Saved entries
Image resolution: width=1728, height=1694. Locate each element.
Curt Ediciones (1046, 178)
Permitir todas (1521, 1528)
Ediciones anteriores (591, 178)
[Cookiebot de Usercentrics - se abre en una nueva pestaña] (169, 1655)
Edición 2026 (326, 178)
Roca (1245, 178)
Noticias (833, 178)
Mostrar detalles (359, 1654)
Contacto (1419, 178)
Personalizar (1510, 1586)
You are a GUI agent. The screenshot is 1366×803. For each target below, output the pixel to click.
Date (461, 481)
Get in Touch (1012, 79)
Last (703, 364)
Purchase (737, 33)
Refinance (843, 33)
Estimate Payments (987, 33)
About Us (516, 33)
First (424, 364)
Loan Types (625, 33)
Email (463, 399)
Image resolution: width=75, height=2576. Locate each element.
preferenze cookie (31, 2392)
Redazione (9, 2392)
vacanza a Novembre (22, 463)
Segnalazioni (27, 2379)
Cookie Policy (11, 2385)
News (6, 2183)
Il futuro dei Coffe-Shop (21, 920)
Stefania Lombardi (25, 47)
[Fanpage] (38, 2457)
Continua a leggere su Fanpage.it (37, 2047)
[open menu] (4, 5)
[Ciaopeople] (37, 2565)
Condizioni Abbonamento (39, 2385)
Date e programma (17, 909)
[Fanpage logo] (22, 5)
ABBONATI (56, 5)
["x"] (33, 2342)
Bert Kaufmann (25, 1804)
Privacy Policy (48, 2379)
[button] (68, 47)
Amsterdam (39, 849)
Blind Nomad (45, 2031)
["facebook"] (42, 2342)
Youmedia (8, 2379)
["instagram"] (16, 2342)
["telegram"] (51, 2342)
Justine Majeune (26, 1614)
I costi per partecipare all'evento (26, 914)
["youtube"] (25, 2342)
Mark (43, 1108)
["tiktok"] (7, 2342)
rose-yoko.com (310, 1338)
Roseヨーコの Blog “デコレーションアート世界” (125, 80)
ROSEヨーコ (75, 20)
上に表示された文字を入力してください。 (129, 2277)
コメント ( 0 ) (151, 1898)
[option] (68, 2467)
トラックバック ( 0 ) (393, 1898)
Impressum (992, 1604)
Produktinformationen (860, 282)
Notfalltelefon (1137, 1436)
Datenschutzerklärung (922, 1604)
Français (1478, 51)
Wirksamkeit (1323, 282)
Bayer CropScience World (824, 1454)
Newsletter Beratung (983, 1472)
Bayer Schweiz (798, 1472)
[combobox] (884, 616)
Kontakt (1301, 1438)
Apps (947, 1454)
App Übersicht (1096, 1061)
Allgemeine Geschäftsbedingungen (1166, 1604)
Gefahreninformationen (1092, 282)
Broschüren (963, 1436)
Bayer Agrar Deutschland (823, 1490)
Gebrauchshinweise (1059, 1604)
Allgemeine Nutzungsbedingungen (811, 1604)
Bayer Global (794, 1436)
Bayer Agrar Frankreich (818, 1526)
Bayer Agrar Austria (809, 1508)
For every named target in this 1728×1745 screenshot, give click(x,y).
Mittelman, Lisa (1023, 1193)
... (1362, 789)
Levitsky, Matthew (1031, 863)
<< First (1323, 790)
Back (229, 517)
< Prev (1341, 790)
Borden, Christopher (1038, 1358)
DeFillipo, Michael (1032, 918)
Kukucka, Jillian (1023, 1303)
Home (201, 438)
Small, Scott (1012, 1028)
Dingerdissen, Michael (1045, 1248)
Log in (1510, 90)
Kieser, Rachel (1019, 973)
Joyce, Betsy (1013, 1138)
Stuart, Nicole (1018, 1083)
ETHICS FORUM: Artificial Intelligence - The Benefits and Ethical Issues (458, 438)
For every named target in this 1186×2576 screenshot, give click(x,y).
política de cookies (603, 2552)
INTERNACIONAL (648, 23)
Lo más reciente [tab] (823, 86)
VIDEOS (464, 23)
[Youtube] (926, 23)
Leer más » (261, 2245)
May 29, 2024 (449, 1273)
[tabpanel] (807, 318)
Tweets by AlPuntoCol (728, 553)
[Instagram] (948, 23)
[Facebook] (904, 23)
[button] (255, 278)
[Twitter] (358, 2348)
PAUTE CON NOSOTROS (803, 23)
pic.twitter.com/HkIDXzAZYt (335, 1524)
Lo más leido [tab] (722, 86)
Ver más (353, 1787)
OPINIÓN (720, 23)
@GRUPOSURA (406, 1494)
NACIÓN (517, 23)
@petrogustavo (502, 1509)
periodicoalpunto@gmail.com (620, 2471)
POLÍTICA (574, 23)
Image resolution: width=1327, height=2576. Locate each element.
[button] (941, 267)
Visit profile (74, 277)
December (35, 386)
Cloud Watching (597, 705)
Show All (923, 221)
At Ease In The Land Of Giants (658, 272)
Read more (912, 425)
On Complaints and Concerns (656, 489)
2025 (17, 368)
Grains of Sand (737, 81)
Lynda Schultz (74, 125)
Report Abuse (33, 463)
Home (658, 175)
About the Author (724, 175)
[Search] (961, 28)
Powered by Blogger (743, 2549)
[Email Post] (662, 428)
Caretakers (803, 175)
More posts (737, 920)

§ **Directions for this task**: Would you set down, word for word, the lines from the opening of the entries above through the line with "Purchase (737, 33)", both included, and no others?

§ **Exercise result**:
Image resolution: width=1728, height=1694. Locate each element.
Curt Ediciones (1046, 178)
Permitir todas (1521, 1528)
Ediciones anteriores (591, 178)
[Cookiebot de Usercentrics - se abre en una nueva pestaña] (169, 1655)
Edición 2026 (326, 178)
Roca (1245, 178)
Noticias (833, 178)
Mostrar detalles (359, 1654)
Contacto (1419, 178)
Personalizar (1510, 1586)
You are a GUI agent. The screenshot is 1366×803. For each target below, output the pixel to click.
Date (461, 481)
Get in Touch (1012, 79)
Last (703, 364)
Purchase (737, 33)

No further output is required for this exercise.